You might wonder how it could be a surprise to me that I’ve lost so much weight, but if you spent the vast majority of your days in nightgowns and loungers (nee muumuus), you’d know how easy it is to lose touch with your body. I knew I’d lost some weight, I just didn’t realize how much. The other reason for the surprise is that I wasn’t trying to lose weight, I was just making a concerted effort to eat less sugar and fat and fewer starchy carbohydrates, and instead eat more fruit, vegetables and whole grains, because I was frightened about developing diabetes-related health crises, like blindness, amputation, heart attacks and strokes. I knew I’d lose weight in this process, but since weight loss wasn’t the goal, I didn’t give it much thought.

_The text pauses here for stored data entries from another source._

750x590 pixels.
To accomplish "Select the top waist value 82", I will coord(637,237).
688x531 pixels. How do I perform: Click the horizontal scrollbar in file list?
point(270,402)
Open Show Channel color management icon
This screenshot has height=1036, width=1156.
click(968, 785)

For quite some time, I haven’t believed in dieting, because (as is the case with 98% of all people who diet to lose substantial amounts of weight) all my past efforts were counter-productive; I always re-gained more weight than I’d lost. But until I was told I had diabetes, I had never tried to change my eating habits for important health reasons, instead of the vanity and self-loathing that motivated my weight loss diets. I’m thrilled that I’m doing well with the diabetes management and I’m pleased to report that, for the most part, it hasn’t been too painful. I haven’t gone hungry or been obsessive about how much I eat, I’ve just focused on the nature and quality of what I eat – and I’ve allowed myself frequent treats.

I take oral medication and now subscribe to two major diabetes publications, test my blood sugar at least once a day, and frequently review the many good diabetes-related Web sites I’ve bookmarked. I’ve put a lot of effort into learning how to cook differently and have discovered that I actually like some of the foods I used to shun because I thought they were obnoxiously healthy. It’s been an interesting period.

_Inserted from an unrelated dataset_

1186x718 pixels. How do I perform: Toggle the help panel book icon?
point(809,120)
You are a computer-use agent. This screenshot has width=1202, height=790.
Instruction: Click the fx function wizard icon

But I’m still very much a fat person and will continue to be a fat person even if I lose another 50+ lbs. – and I’m still outraged by the vicious anti-fat sentiments that are part and parcel of today’s Health Fascism. As was the case when cigarettes were Boogeyman #1, many people are breathtakingly self-righteous about their healthy habits and downright hateful about fat people. There are a lot of folks out there who really believe that the obese are shredding the fabric of society, that our size and relationship with food are costing them in substantial economic ways. This is ridiculous and I’ll only consider taking this idea seriously when both government and the sick health care industry eliminate fraud, mismanagement and the profit motive from health care systems.

As a serious, sincere advocate of fat acceptance, I was initially concerned that my fat politics would be undermined by my efforts to control my diabetes (and, frankly, vice versa). It’s turned out there’s no conflict whatsoever. I’ve been doing what I need to do to improve my health and preserve my independence without concern for how these efforts do or don’t alter my appearance. I am who and what I am, which now includes having diabetes and needing to deal with it. I still defend my right (and the right of others) to be whatever size I am and to challenge social mores that demonize fat people. It’s good to confront real health problems (like diabetes) with pro-active vigor. It’s also good to live and let live. I wish the health fascists would shut the fuck up and butt out of my life and the lives of all fat people. And I wish for all those who are coping with diabetes the success and comfort I’ve achieved in managing this disease.